## Extract
++++++
# Introduction

The goal of this notebook is to analyse worldfootball.net urls and save down results page into tree structure. This will be used later on to get results and save it under a more readable format (csv).

# Import

In [1]:
import lxml.html as lh
import lxml.etree as et
from selenium import webdriver
import time
import pickle
import traceback
import logging
import os.path
import configparser
import os
import re

# Params

In [2]:
root_path = 'L:/Dev/Sandbox/Apps Development/SoccerWebApp/PySoccer/WorldFootballDotNet/'
conf_path = os.path.join(root_path, '_conf','worldfootball.ini')
website_url = 'https://www.worldfootball.net'

# Logging

In [3]:
logger = logging.getLogger('myapp')
hdlr = logging.FileHandler(os.path.join(root_path,'worldfootballnet_TreeSaver.log'))
formatter = logging.Formatter('%(asctime)s %(levelname)s %(message)s')
hdlr.setFormatter(formatter)
logger.addHandler(hdlr) 
logger.setLevel(logging.DEBUG)

# Conf

In [4]:
class ConfHandler():

    dicSections = {}
    
    def __init__(self,file_full_path):

        if not os.path.exists(file_full_path):
            raise Exception('path not correct: {0}'.format(file_full_path))
        
        config = configparser.ConfigParser()
        config.read(file_full_path)
        
        for s in config.sections():
            dicParams = {}
            for p in config[s]:
                dicParams[p] = config[s][p]
            self.dicSections[s] = dicParams

    def get(self,section,param, is_param_list = False):
        if(is_param_list):
            return self.dicSections[section][param].replace(' ','').split(',')
        return self.dicSections[section][param]
    
    def get_section(self,section):
        return self.dicSections[section]
    
    def get_sections(self):
        return sorted(list(self.dicSections.keys()))

In [5]:
# test conf
#conf = ConfHandler(conf_path)
#print(conf.get('france','ligue1'))
#dic = conf.get_section('france')
#print(dic)
#sections = conf.get_sections()
#print(sections)
#print(conf.get('cup', 'club_cup_list', True))

# Functions

## [selenium_url_to_tree] download url final output as a tree

In [6]:
# get url html as elementtree using selenium.webdriver
def selenium_url_to_tree(driver, url):
    driver.get(url)
    time.sleep(5)
    htmlSource = driver.page_source
    tree = lh.fromstring(htmlSource)
    return tree

# HOW IT WORKS....
# open driver: that will open firefox window
#driver = webdriver.Firefox()

# construct the trees only once
#results_tree = selenium_url_to_tree(driver,week_url)

# close firefox window once done
#driver.quit()

In [7]:
# return html page as a tree.
# the tree object will be cached to drive so next call won't require web call
def get_tree_from_url(driver, filename, url):
    
    # file doesn't exist, we will have to do a web call
    if(not os.path.isfile(filename)):
        
        # create folder if not done already
        if not os.path.exists(os.path.dirname(filename)):
            try:
                os.makedirs(os.path.dirname(filename))
++++++
## Collected data
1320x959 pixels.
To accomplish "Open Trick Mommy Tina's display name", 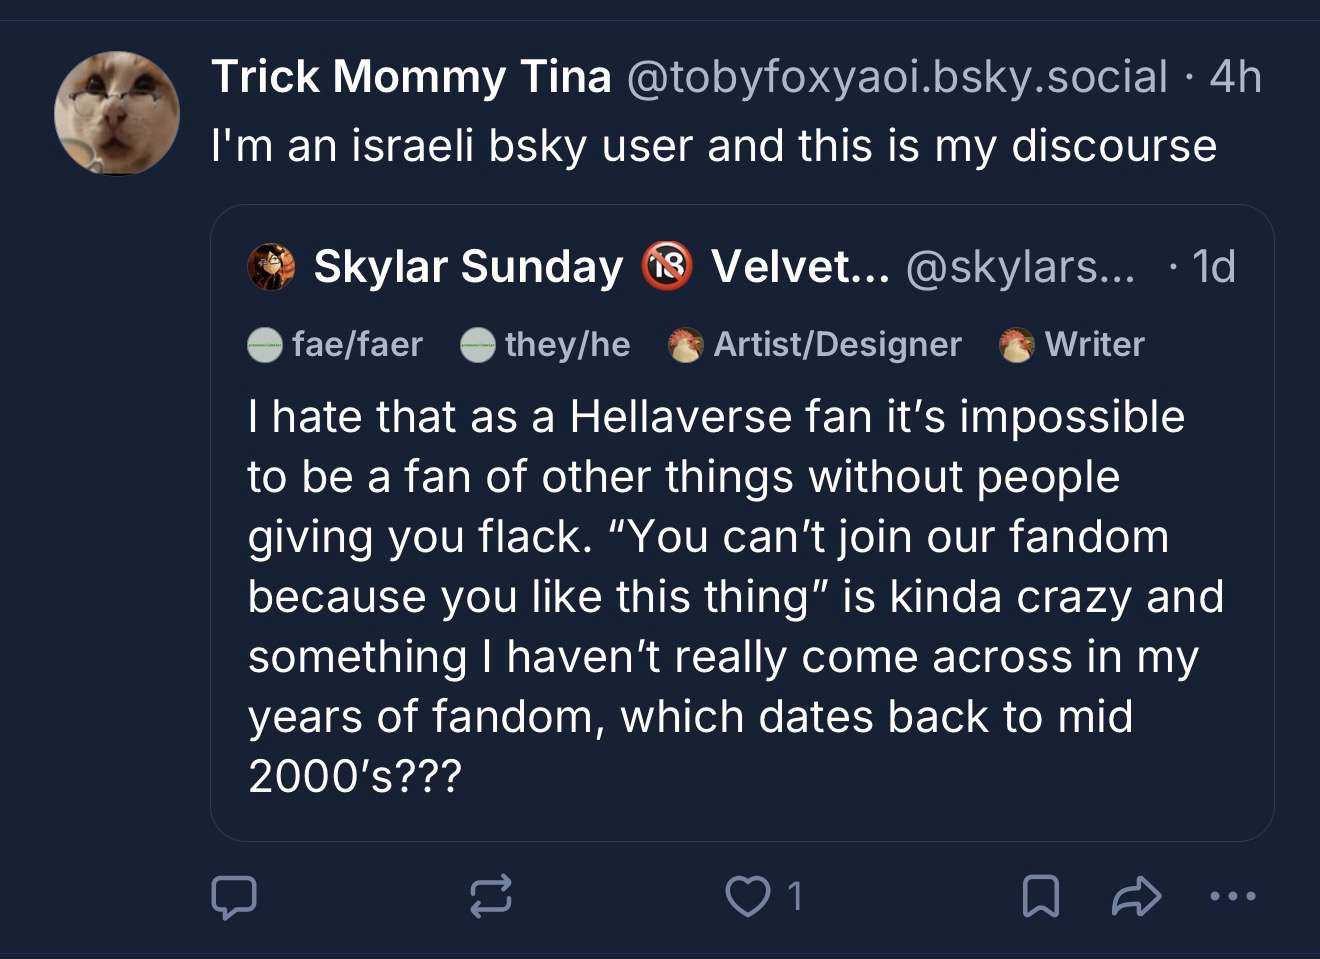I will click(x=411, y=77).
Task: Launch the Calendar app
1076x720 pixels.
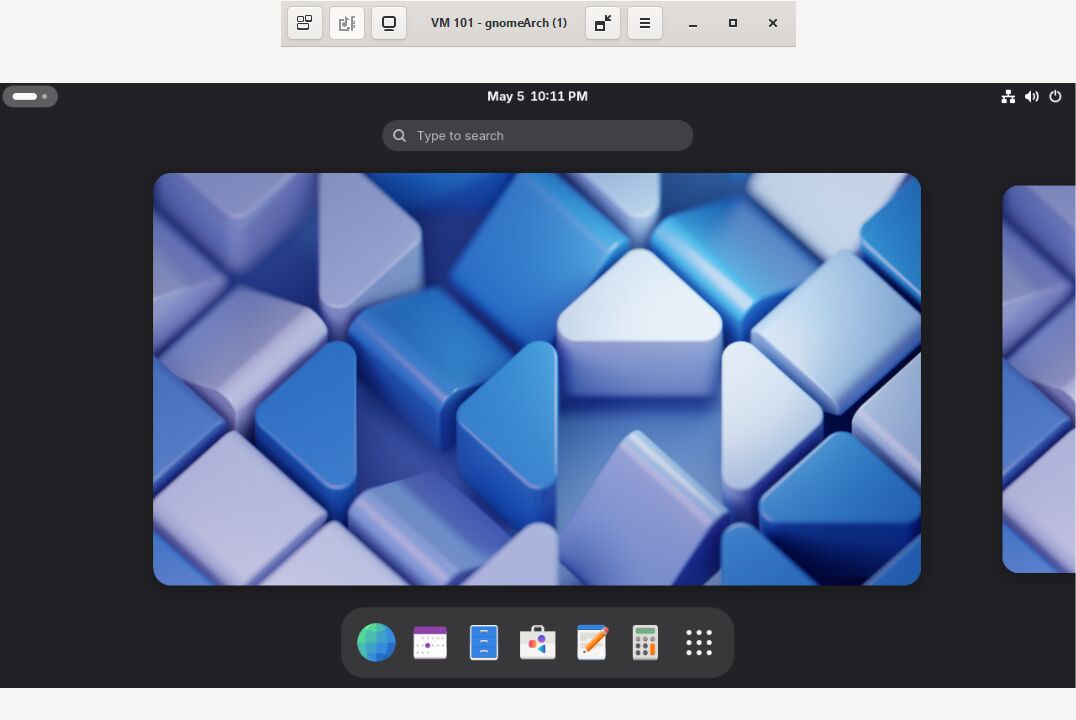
++++++
## Exercise 1
In the worldfootball.net notebook, please rename "elementtree" to "HtmlElement" and give the passage again, beginning at the words "#print(conf.get('cup', 'club_cup_list', True))" and stopping after "time.sleep(5)".
## Exercise 2
Render this comment from the worldfootball.net notebook in French: "the tree object will be cached to drive so next call won't require web call".
## Exercise 3
Carry on the worldfootball.net notebook from its final line.
The lines play no part in what follows.

## Expected answer 1
#print(conf.get('cup', 'club_cup_list', True))

# Functions

## [selenium_url_to_tree] download url final output as a tree

In [6]:
# get url html as HtmlElement using selenium.webdriver
def selenium_url_to_tree(driver, url):
    driver.get(url)
    time.sleep(5)

## Expected answer 2
L'objet arbre sera mis en cache sur le disque, de sorte que l'appel suivant ne nécessitera pas d'appel web.

## Expected answer 3
            except OSError as exc: # Guard against race condition
                if exc.errno != errno.EEXIST:
                    raise
        
        # load up url in web browser
        tree = selenium_url_to_tree(driver,url)
        
        # save it down to the drive
        tree.getroottree().write(filename)
        
        if(not os.path.isfile(filename)):
            raise
        
    # return the loaded tree
    return lh.fromstring(open(filename, 'r').read())

In [8]:
def get_result_url_from_tree(tree):
    return tree.find('.//div[@class="navibox2"]//div[@class="data"]/ul[2]/li/a').attrib['href']
    

In [9]:
# construct dictionary of {season: url}
def get_seasons_dic_from_tree(tree):
    options = tree.findall('.//select[@name="saison"]/option')
    dic = {}
    for option in options:
        season = option.text_content().replace('/','-')
        dic[season] = option.attrib['value']
    return dic

In [10]:
# construct dictionary of {stage: url}
def get_stages_dic_from_tree(tree, is_cup = False):
    if(is_cup):
        select_name = 'phase'
    else:
        select_name = 'runde'
    options = tree.findall('.//select[@name="{0}"]/option'.format(select_name))
    dic = {}
    for option in options:
        stage = option.text_content()
        if(is_cup):
            dic[stage] = option.attrib['value']
        else:
            stage = stage[:stage.find('.')]
            dic['Week' + str('%02d' % int(stage))] = option.attrib['value']
    return dic

In [11]:
# use regex to find season in an url (ie: 2016-2017)
def match_season(url):
    matchObj = re.match(r'.*([1-3][0-9]{3}-[1-3][0-9]{3}).*', url)
    if not matchObj:
        # sometime we get only year instead of season
        matchObj = re.match(r'.*([1-3][0-9]{3}).*', url)
        if not matchObj:
            raise
    return matchObj.group(1)

In [12]:
# use regex to find stage in an url (ie: '1' or '38' or 'final')
def match_stage(url, is_cup):
    if(not is_cup):
        matchObj = re.match(r'.*[1-3][0-9]{3}-[1-3][0-9]{3}-spieltag/(\b\d{1,2}\b)/', url)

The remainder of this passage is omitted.